As the trail drops below the rim, looking back reveals intricate patterns of layered friezes on the cliff face, a result of the differential erosion responsible for much of the Park architecture.
After a moderate grade at first, the trail makes a swift descent along multiple switchbacks. In this narrow side canyon Douglas Fir trees grow tall, hoping to reach a glimpse of the sky.
At the bottom of the switchbacks, a few trail options emerge. One is to turn north and follow the Queens Garden Trail back to the rim. For those short on time another outing includes continuing on the Navajo Loop, a 1.3 round trip that allows for a "taste" of what Bryce is about. For this hike we continue south to the junction with the Peekaboo Loop.
Peekaboo Loop by itself is 3 miles around, with a fair bit of up and down. I recommend hikers travel the loop in counterclockwise fashion, as this trail is used by the horseback concession, and they follow the loop in the opposite direction. It also seemed to me that the grade was less severe on most of the uphill sections when taking the right turn at the junction, but that is probably subjective.
Climbing out of the canyon bottom there are plenty of reasons to stop and catch your breath, with more of the magnificent scenery unfolding before you.
In many ways Bryce Amphitheater can be considered a labyrinth. This is especially evident on the Peekaboo Loop, as the trail winds in and out and up and down through fantastic gardens of stone. Once again the descriptive terms available in human language fall short, unable to convey the wonder and delight invoked by amazing displays of grace and beauty.

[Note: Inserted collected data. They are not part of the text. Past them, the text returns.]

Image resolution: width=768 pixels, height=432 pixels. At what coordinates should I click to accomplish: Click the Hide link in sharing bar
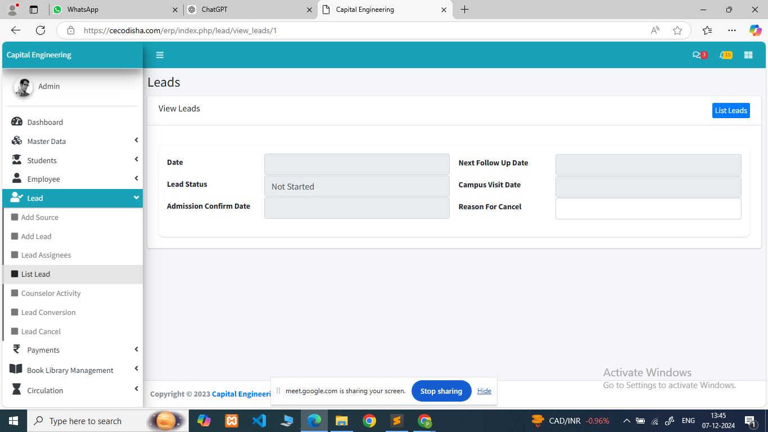[484, 391]
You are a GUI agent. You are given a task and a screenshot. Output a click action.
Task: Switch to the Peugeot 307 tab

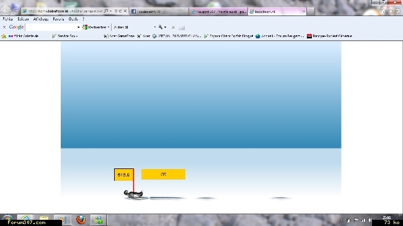[218, 11]
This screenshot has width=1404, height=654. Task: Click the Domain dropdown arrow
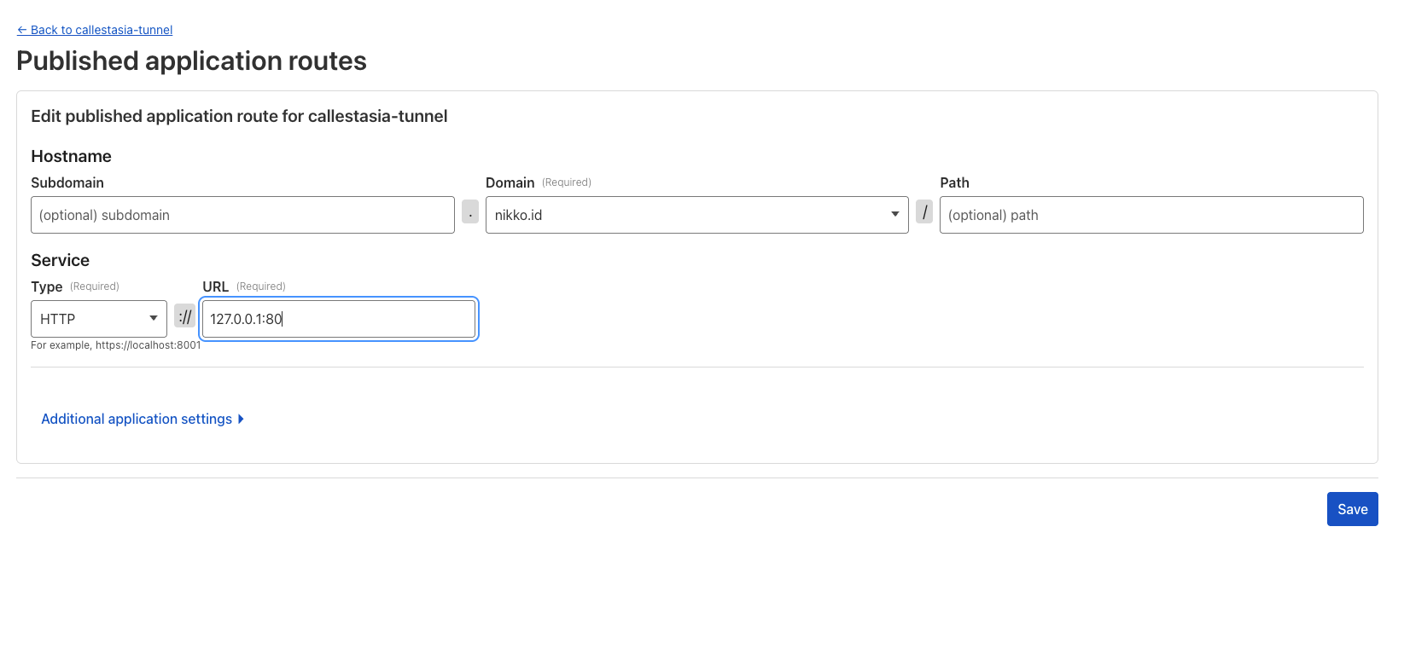[x=894, y=214]
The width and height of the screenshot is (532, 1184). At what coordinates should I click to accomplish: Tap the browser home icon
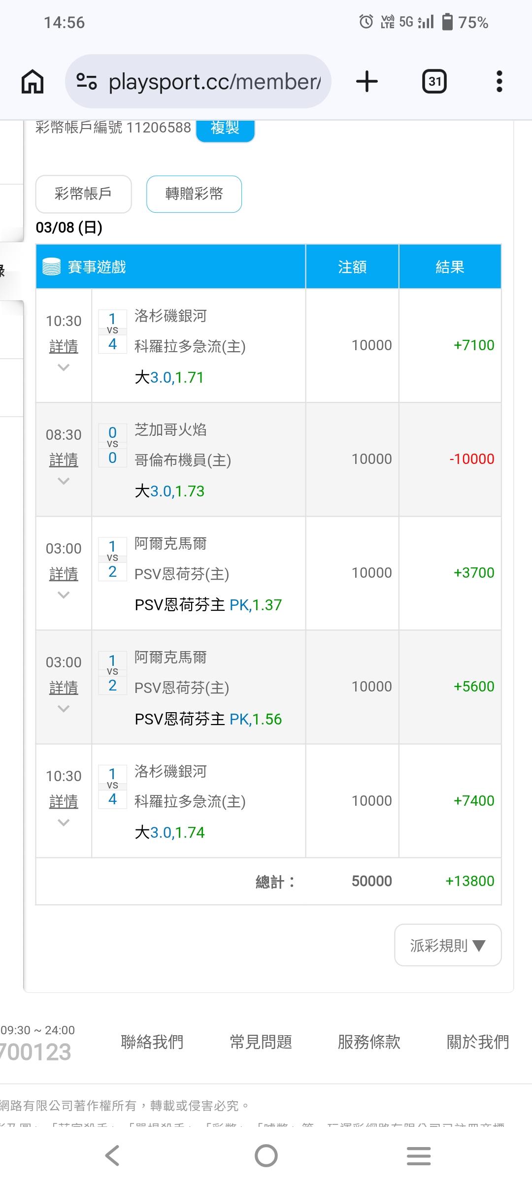pyautogui.click(x=33, y=81)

At the apex of the loop, a corral is located where horse and mule riders take a break from the trail.
Beyond the corral the path begins a climb out of the narrows, rising to meet a junction with the trail descending from Bryce Point. Hikers with multiple cars or taking the Park Shuttle can choose this as an exit point, making for a shorter trip.
Continuing on, I wander lost in rapture at the sights around me.

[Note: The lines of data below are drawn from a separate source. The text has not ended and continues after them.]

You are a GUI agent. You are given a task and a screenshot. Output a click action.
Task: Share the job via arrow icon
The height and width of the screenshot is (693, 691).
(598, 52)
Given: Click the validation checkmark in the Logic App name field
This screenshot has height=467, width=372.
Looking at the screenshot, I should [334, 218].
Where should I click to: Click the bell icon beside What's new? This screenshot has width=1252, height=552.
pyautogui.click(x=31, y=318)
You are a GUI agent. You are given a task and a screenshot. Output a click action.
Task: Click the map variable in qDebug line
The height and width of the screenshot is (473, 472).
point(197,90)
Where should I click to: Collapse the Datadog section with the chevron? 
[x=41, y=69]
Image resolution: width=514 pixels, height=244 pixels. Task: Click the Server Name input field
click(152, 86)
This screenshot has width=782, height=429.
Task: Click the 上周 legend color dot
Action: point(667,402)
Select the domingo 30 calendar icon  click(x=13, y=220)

Eventually returning to the starting point of the loop, the journey now heads east and north to resume on the Queens Garden trail.
The trail begins a gradual progress in elevation, first winding up the flanks then attaining the summit of a series of ridges. Fantastical formations abound, and little imagination is needed to see familiar faces and objects around you.

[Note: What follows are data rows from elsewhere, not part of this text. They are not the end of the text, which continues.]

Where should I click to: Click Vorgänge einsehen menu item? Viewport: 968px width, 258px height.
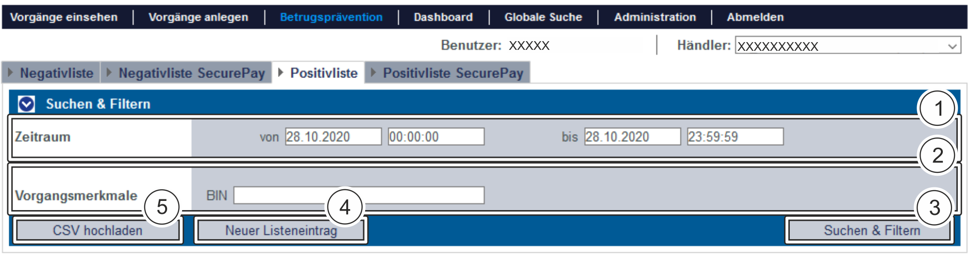point(64,17)
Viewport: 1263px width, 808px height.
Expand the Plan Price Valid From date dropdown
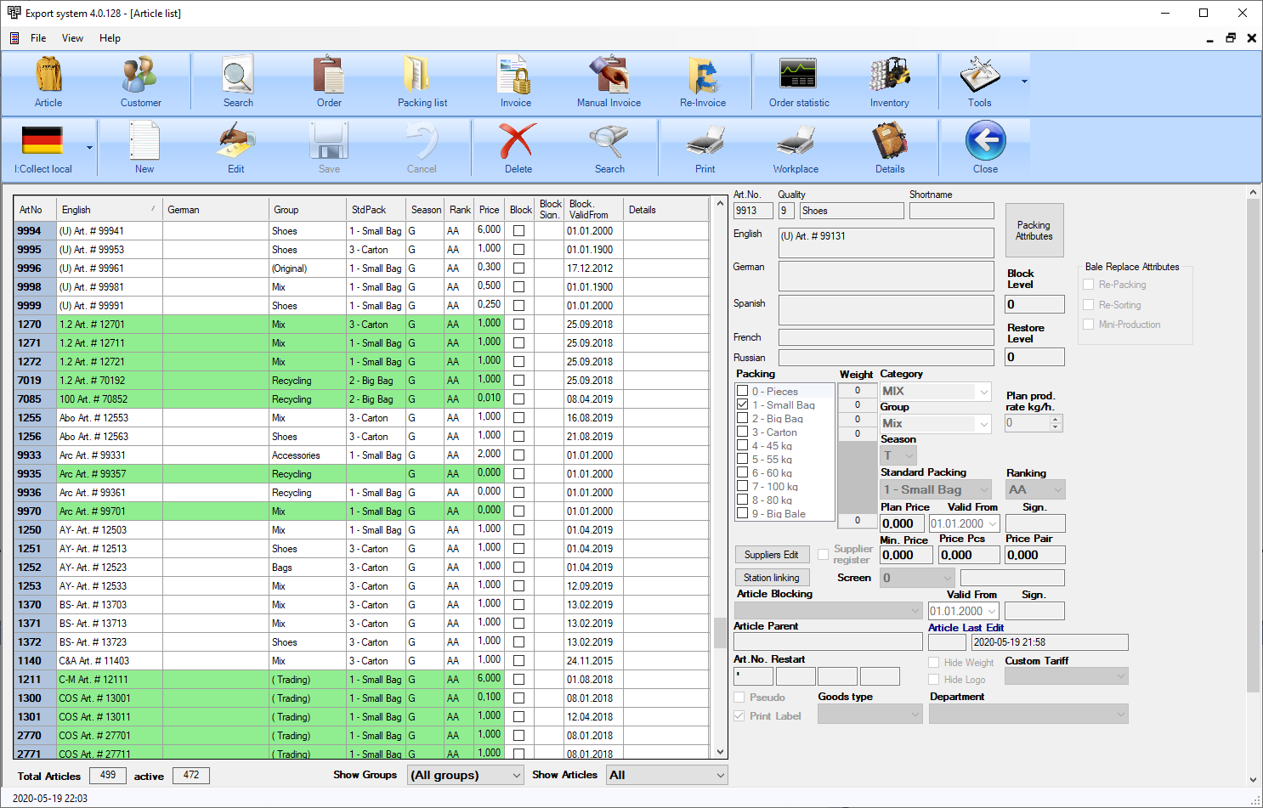point(992,524)

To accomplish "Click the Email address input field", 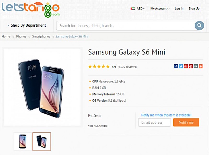I will pos(154,122).
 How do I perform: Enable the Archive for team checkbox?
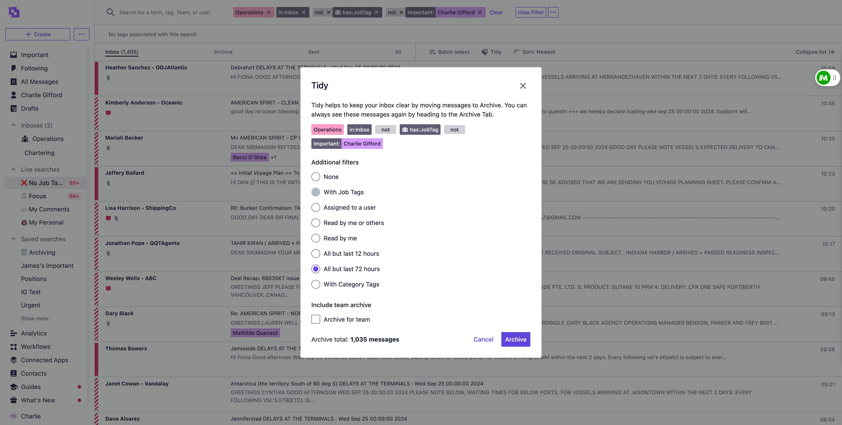(315, 319)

These stone monoliths look eerily organic, like some kind of fungus rising from the ground.
I came across this oddity along the trail. In a land of absolutely amazing sights, human beings feel compelled to make a contribution. In this clearing there are hundreds of stone cairns, a pale imitation of the works wrought by nature.
The Queens Garden trail is named for this formation - a rock hoodoo with a profile that resembles Queen Victoria.
E.T., phone home!
Wherever you look there are statuesque features that catch the eye and tease the mind with the sensation that you've seen them somewhere before.
If it were possible to cultivate stone and grow hoodoos, then Queens Garden is aptly named. I know I am approaching the rim, as more frequent encounters with casual tourists become commonplace. Even so, there is still much to enjoy about the remainder of the hike. Gaining elevation allows for more expansive views of the area, adding to the already diverse range of visual attractions.
As the rim and end of the hike approaches near Sunrise Point, there is ample opportunity to gaze into the depths you've just traversed on the trail. From above the dramatically vertical and upthrust terrain looks nearly impossible to negotiate, but by now you know differently.
Bryce certainly contains enough wonders for those who are content to view the majesty of nature from established viewpoints. But the real rewards lie hidden in the jumbled terrain below, and can only be experienced by those willing to take the time and effort to see it.
Unless of course you are a Clark's Nutcracker, or raven, or one of many birds whose wings allow them to glide and soar over the tops of hoodoos, fins, and spires in a way that I can only imagine. Lucky birds.